“No hay peor sordo que el que no quiere oír”, dice el refranero popular. Y es lo que están haciendo nuestros vecinos de Colombia. Por más que clamemos por la terminación –o la limitación– de las fumigaciones aéreas con glifosato, ellos responden con la indiferencia. Una pared de piedra podría tener más sensibilidad. Atentos con todos los sentidos a su guerra interna, nuestros gritos de protesta les producen menos ruido que el aletear de una mariposa.

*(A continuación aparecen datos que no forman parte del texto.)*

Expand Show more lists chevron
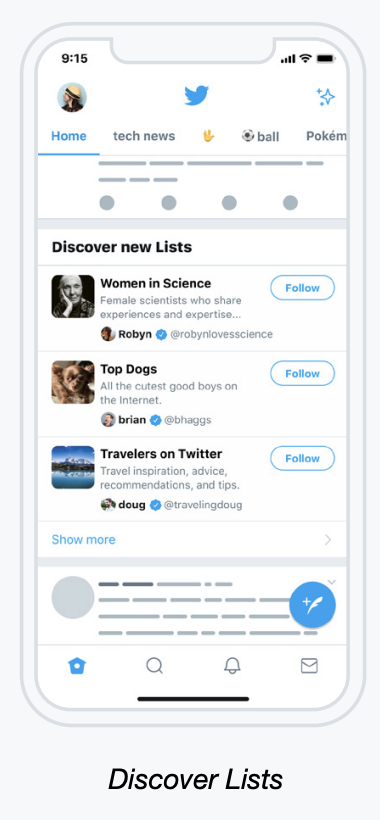Viewport: 380px width, 820px height. pos(328,540)
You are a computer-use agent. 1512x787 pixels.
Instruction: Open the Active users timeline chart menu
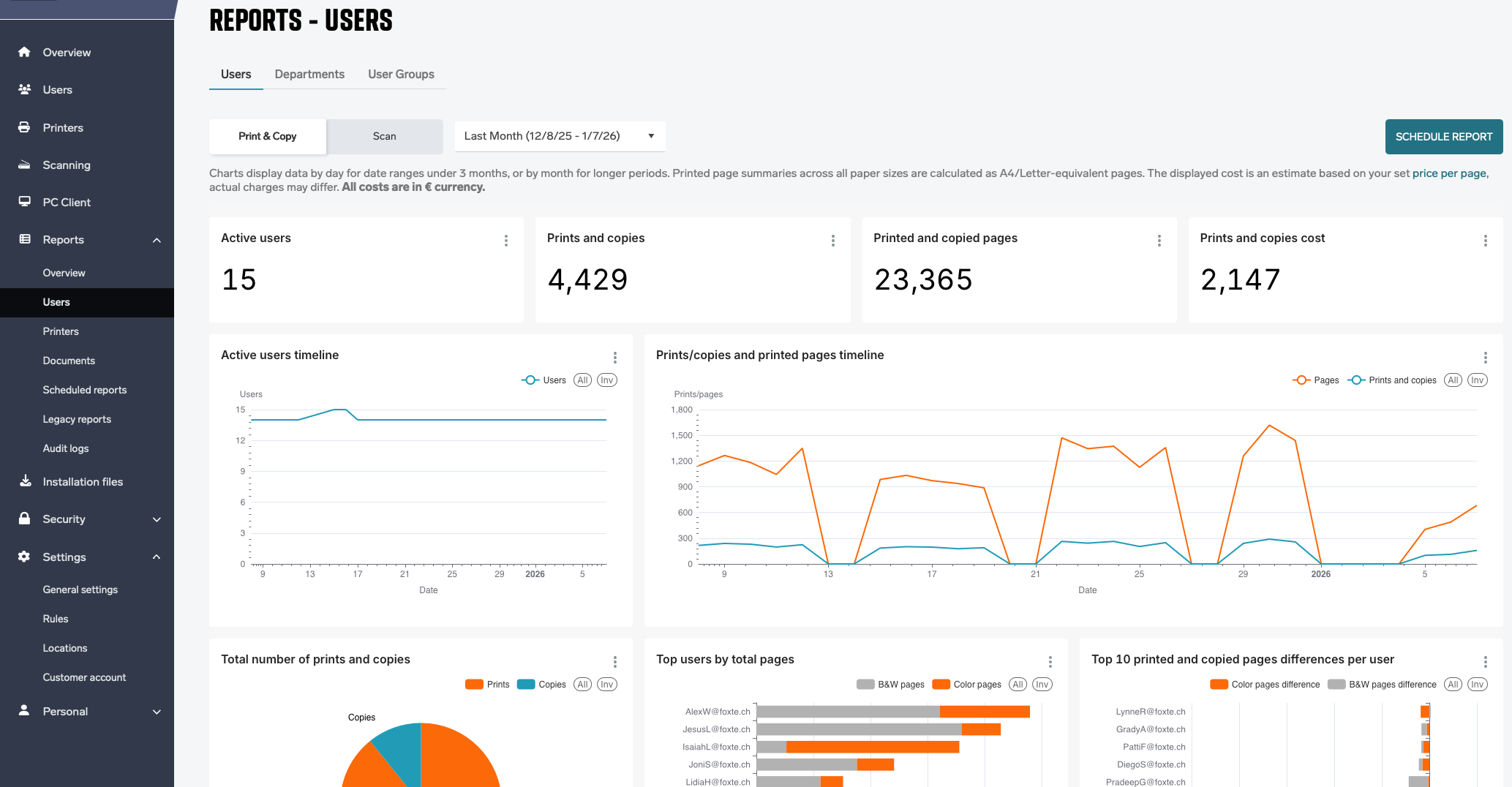(614, 358)
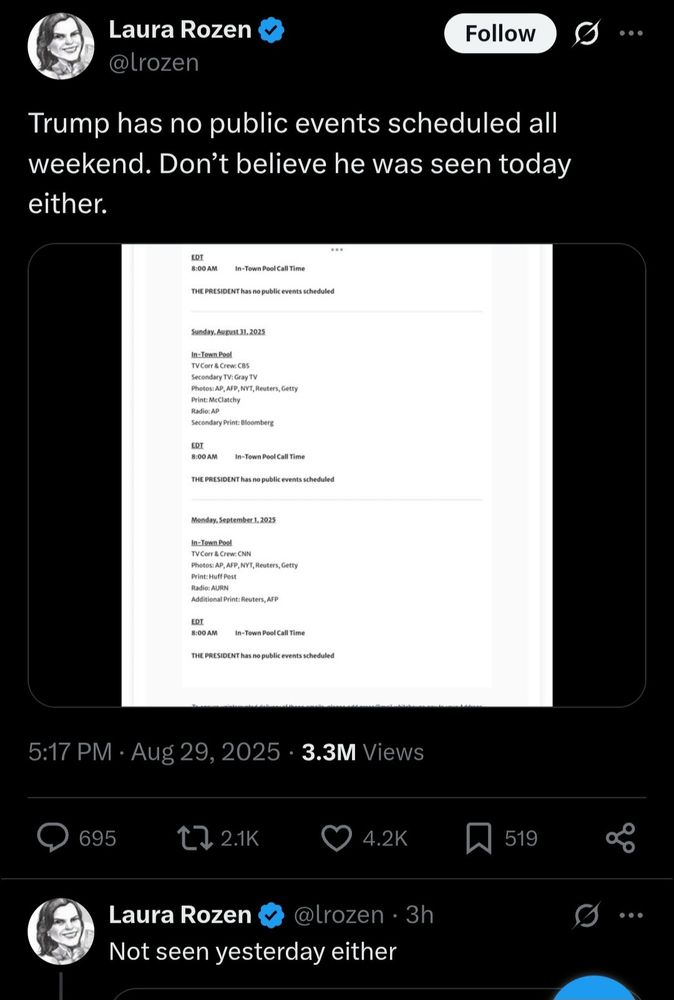The image size is (674, 1000).
Task: View the embedded press schedule image
Action: 337,470
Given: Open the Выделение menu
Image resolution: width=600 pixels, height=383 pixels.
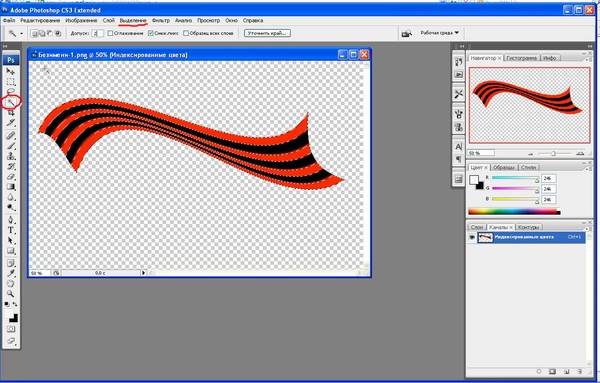Looking at the screenshot, I should pyautogui.click(x=133, y=20).
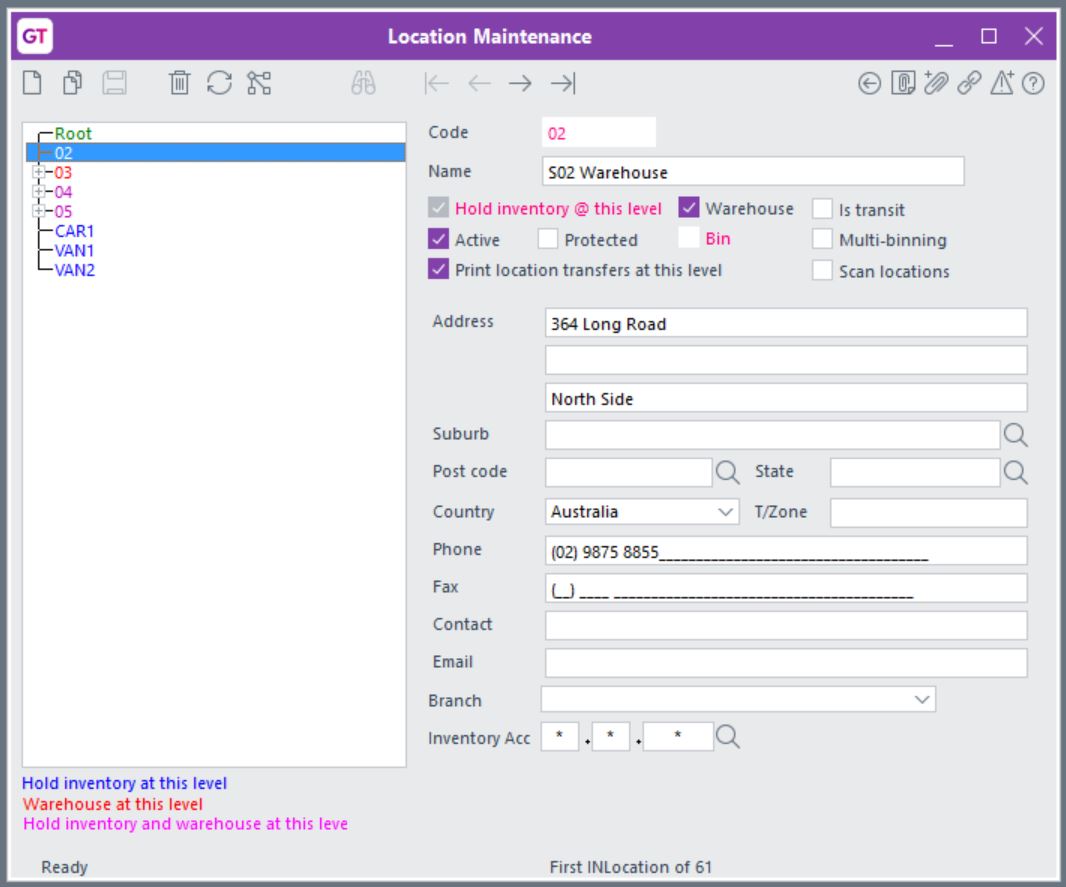Open the Inventory Acc lookup
This screenshot has height=887, width=1066.
click(x=728, y=735)
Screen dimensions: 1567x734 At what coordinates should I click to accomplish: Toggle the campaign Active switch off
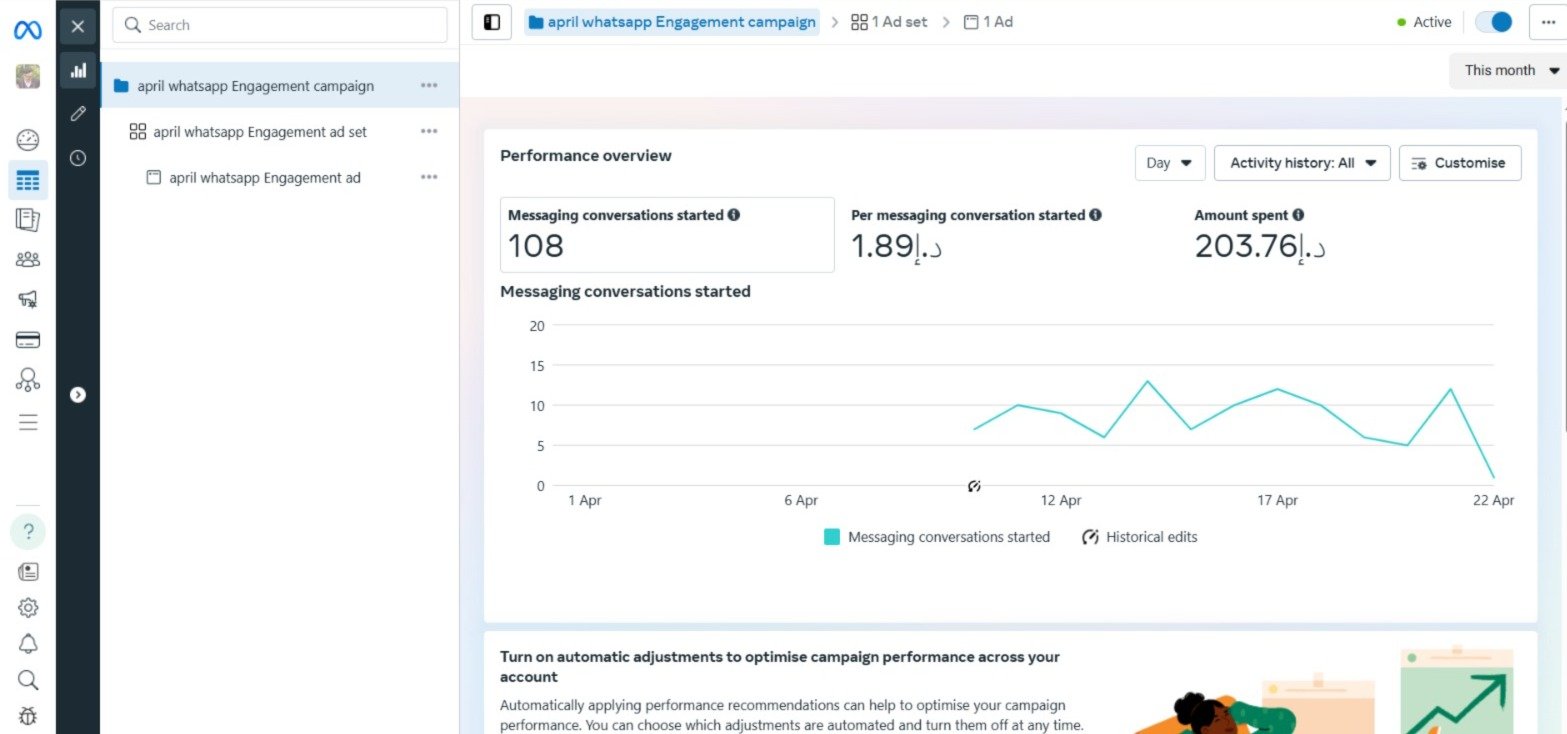tap(1494, 22)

Son varios los años en que se lleva a cabo la fumigación de los sembríos colombianos de coca. Y en ese largo periodo hemos presentado el testimonio irrefutable de los daños causados al hombre y la naturaleza de nuestro país en un gran sector fronterizo del norte. Suman centenares los casos de personas con trastornos respiratorios, intestinales, de la piel, y un etcétera largo que no cabría en esta columna periodística. El mayor número de víctimas corresponde a niños y adolescentes. Pero tanto los adultos como los menores resultan afectados por ese veneno que el viento lleva hasta los sembríos y viviendas del Ecuador.

Aunque tal vez le haya faltado un énfasis y una continuidad mayores, nuestro país sí ha reclamado en los niveles medios y superiores ante las autoridades colombianas, utilizando como altavoces a la Cancillería y la prensa. La petición ha sido siempre muy concreta y discreta: que se respete un espacio de frontera de 10 kilómetros entre los dos países, para evitar la contaminación de nuestro entorno. Tanto los ministros de Relaciones Exteriores como el Presidente de Colombia han expresado de vez en cuando –como respuesta indirecta– que las fumigaciones con glifosato no perjudican al organismo humano. Y a continuación han vuelto a colocar tapones en sus oídos para no escuchar asuntos que no les interesan.

Esta actitud tan cómoda e indiferente lleva implícita, en mi opinión, una respuesta. Los resultados perseguidos por los fumigadores es lo que importa. De nada valen las evidencias probatorias de que el glifosato es un veneno activo. Se cumple, así, el plan colombiano para destruir la producción de coca. “Lo demás es lo de menos”.

No hace falta repetirlo, pero el Ecuador no ha descuidado en momento alguno su lucha contra los traficantes de estupefacientes. Día tras día el mundo es informado de la captura y el decomiso de drogas psicotrópicas que los narcotraficantes intentan llevar a Norteamérica y otros países, utilizando al nuestro como país de tránsito.

Uno de los testimonios mayores de nuestra colaboración en este campo es la polémica concesión de la Base de Manta para el exclusivo control, monitoreo y anulación, según asegura Estados Unidos, del ilícito tráfico. Nuestro Gobierno ha asumido un enorme riesgo de implicarse en el Plan Colombia, del que no tenemos por qué ser protagonistas.